Courage to be available

Courage is something I think about often and have fantasized about it a lot. Whether simply speaking my mind, taking a risky decision, confronting a challenging situation or dealing with a peer pressure. I have noticed that I am always drawn to the real life people or fictitious characters who display the unexpected and practical courage against all odds. Could it be that I am so attracted to selfless acts of courage because deep inside I always doubt my own “hypothetical” choices?!

When I was a little girl watching many WWII movies, I dreamed about being a courageous nurse who is pulling wounded soldiers of the battle field. When I became very religious, I wanted to be always ready to become a witness for my faith to the point of martyrdom if I found myself in a place hostile to my religious convictions. When I joined a faith-based organization as a volunteer, I always admired, even envied, others who would start a pioneering work in the most extreme and dangerous circumstances like conflict zones or in countries with severe restrictions of political, religious and economic freedoms.

But with time I realized that the real test of courage is in the small things and the motivation to be courageous cannot be framed with these romantic, grandiose notions of my childhood fantasies. In the fantasies we always have certain freedom to choose our actions and can expect certain rewards like the admiration of people and future generations. But the experience and intuition tells me that the real courage can feel like no choice at all and the future rewards are certainly overrated.

July 4 is probably best known worldwide as the Independence Day in the USA. In Latvia this date is also remembered on a national level but for a very different reason. It is Commemoration Day of Genocide against the Jews. On July 4, 1941, shortly after the occupation by the USSR ended and the occupation by Nazi Germany began, Riga’s main Jewish synagogue was destroyed and burned. It effectively marked the beginning of the Holocaust in Latvia in which 65,000 – 70,000 Latvian citizens of Jewish ethnicity were killed. In fact, five of six synagogues in the capital city were completely destroyed that day (and until the present there is only one synagogue left in Riga).
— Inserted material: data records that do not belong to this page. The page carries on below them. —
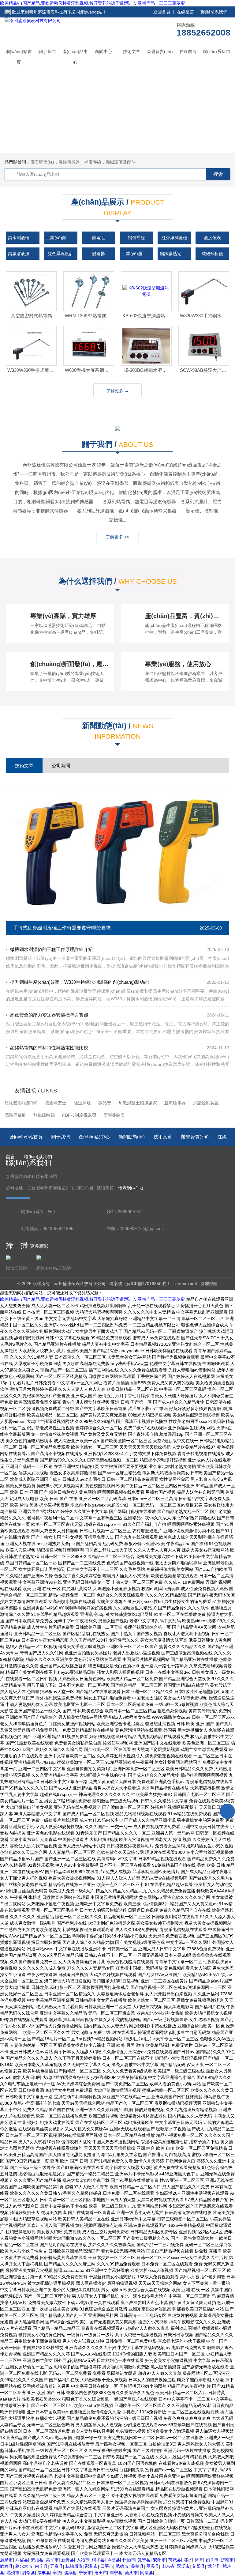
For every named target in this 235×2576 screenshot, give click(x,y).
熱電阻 (98, 237)
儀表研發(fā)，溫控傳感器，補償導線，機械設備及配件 (83, 162)
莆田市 (100, 2572)
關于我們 (47, 51)
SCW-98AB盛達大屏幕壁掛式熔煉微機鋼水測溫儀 (204, 370)
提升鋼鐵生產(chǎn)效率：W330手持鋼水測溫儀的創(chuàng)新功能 (79, 982)
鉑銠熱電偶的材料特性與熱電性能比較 (49, 1047)
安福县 (37, 2559)
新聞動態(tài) (132, 1136)
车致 (57, 2572)
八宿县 (21, 2559)
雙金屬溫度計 (60, 253)
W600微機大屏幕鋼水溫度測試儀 (89, 370)
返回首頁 (161, 11)
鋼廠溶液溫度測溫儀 (23, 253)
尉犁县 (28, 2572)
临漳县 (70, 2572)
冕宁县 (144, 2559)
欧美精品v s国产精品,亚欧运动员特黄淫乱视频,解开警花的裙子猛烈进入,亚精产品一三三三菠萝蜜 (92, 3)
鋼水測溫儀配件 (23, 237)
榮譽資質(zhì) (160, 51)
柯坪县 (98, 2559)
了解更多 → (117, 390)
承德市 (122, 2566)
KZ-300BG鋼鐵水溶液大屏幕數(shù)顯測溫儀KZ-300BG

Also, there are accounts that there were people burned alive inside the Riga Great Choral synagogue, but the historical data has been inconclusive as to how many.

Last week I attended a lecture/presentation about some of the brave rescuers who saved Jews in Latvia during those horrifying years of the Nazi German occupation. In a sense these people seemed very ordinary on the outside and to their neighbors, but absolutely extraordinary to the people they sheltered, saved and tried to help. Sometimes unsuccessfully. These stories were truly inspiring but it also constantly reminded of the sad reality that there were not so many of them. These brave man and women had chosen the most difficult and often judged, misunderstood path. Still, they chose to be available…

During the Q&A session after the presentation, the difficult conundrum of courage was expressed with a straightforward question – what motivated people, who lived under such evil totalitarian and genocidal regime like the Nazi occupation, to show this extraordinary courage? To not conform to the “silent” and/or complying majority  and to save their fellow citizens from a certain death. (Note: As a follower of Jesus Christ, I wish there would have been a more obvious answer that the person’s religious convictions and commitments made all the difference. The truth was much more ambiguous even though there were some clear examples when the rescuers were people of faith.)

This public event was organized by Zanis Lipke Memorial Museum in Riga  which I highly recommend to visit. One of their future projects is House of Courage with this manifest: ” Dock worker Žanis Lipke under impossible circumstances saved people who were not considered people by the authorities and neighbours under German occupation. That required courage and friends. Being brave isn’t easy, being the minority isn’t easy. Hating and suspecting any otherness is easier, it takes no effort. But we want to live in a country where your fellow men and women are considered people.”

The German/American theologian and philosopher Paul Tillich is famous for his thesis of “courage to be”. I believe that being brave expands it to “courage to be available”.